A number of other hypotheses in number theory may now be called into question. Like the local-global hypothesis, they are difficult to prove, but they have already been shown to be true in almost all cases, and it is generally accepted that they are true.

James Rickards, a Boulder mathematician working with Stange, developed a program that allowed the team to explore different circle packings.

For example, Fuchs studies Markov triples – sets of numbers that satisfy the equation x2 +y2 +z2 = 3xyz. She and others have shown that certain types of solutions are associated with prime numbers greater than 10.392. Everyone believes that this pattern should continue indefinitely. But in light of the new result, Fuchs allowed herself to feel doubtful. “Maybe I’m missing something,” she said. “Maybe everyone is missing something.”

“Now that we have a single example of a false statement, the question arises: is it possible that this is false for other examples as well?” Rickards said.

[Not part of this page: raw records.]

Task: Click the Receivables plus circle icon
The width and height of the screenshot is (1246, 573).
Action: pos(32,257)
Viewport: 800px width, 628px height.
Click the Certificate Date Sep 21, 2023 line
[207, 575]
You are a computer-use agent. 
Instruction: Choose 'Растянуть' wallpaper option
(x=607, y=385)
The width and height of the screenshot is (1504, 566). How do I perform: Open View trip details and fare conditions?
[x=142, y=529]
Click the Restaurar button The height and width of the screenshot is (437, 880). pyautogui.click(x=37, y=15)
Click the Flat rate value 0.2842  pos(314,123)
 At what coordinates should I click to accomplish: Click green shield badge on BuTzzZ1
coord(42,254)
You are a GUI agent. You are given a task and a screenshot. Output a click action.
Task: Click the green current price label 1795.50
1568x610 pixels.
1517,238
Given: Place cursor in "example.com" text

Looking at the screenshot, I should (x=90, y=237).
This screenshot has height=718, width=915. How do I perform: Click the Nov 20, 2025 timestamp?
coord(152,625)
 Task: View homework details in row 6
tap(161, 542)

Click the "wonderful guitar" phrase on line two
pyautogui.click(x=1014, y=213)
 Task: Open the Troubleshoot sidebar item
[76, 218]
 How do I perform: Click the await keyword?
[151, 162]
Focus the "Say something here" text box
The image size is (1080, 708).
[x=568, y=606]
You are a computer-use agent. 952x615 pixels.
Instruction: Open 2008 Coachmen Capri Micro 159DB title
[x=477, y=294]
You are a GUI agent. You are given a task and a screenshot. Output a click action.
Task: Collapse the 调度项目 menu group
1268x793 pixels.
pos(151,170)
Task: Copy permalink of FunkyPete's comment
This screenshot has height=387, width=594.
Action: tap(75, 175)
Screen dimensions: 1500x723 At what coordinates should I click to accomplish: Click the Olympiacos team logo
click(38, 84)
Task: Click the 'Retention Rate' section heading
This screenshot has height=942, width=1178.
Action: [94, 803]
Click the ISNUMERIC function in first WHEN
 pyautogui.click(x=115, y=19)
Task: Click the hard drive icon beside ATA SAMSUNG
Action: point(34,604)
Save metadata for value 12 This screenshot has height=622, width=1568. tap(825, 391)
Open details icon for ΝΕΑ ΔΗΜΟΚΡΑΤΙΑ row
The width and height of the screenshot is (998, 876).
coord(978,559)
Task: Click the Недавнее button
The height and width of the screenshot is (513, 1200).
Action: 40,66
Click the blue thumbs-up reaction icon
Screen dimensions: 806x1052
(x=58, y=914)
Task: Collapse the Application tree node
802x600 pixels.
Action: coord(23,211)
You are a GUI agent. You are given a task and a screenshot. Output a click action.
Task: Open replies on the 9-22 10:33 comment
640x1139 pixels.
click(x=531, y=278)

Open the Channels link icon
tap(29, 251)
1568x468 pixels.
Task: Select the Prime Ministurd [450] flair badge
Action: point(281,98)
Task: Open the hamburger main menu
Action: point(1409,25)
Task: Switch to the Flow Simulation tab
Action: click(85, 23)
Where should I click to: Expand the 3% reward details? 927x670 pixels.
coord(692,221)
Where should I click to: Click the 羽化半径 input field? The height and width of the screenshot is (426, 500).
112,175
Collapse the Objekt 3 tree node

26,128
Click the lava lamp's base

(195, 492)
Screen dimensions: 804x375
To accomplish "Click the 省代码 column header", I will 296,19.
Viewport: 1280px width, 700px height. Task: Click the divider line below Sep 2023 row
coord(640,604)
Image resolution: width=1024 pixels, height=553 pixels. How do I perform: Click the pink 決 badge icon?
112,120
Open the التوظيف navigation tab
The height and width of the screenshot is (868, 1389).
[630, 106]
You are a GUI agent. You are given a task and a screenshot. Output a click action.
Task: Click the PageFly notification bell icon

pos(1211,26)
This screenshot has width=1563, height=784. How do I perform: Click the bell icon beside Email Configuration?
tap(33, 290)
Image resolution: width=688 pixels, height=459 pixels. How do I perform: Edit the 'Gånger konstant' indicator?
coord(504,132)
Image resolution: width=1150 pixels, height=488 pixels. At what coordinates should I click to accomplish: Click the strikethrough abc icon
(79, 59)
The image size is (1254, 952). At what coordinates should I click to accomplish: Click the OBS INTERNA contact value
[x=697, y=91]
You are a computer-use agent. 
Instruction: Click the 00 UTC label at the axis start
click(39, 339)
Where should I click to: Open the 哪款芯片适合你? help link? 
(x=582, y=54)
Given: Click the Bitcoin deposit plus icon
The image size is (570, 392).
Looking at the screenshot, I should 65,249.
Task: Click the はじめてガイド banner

There is also the Zaremba hypothesis. It states that a fraction with any denominator can be expressed as continued fraction, which uses only the numbers 1 to 5. In 2014, Kontorovich and Burgain showed that Zaremba’s conjecture holds for almost all numbers. However, the surprise associated with the packing of the circle undermined the credibility of Zaremba’s hypothesis.

If the packaging problem is a harbinger of things to come, then computational data can be a tool to destroy it.

“It always fascinates me when new mathematics is born from simple data analysis,” Fuchs said. “Without it, it’s very hard to imagine that one would stumble upon it.”

Stange added that none of this would have happened without the summer project, which had little hope. “Randomness plays a huge role in discoveries and the attitude to research as a game,” she said.

“It was pure coincidence,” Haag said. “If I hadn’t taken a big enough step in the research, we wouldn’t have noticed.” This work foreshadows the future of number theory. “Understanding mathematics can be gained through intuition, through evidence,” Stange said. “And we used to trust this method because we spent a lot of time thinking. But you can’t argue with the data.”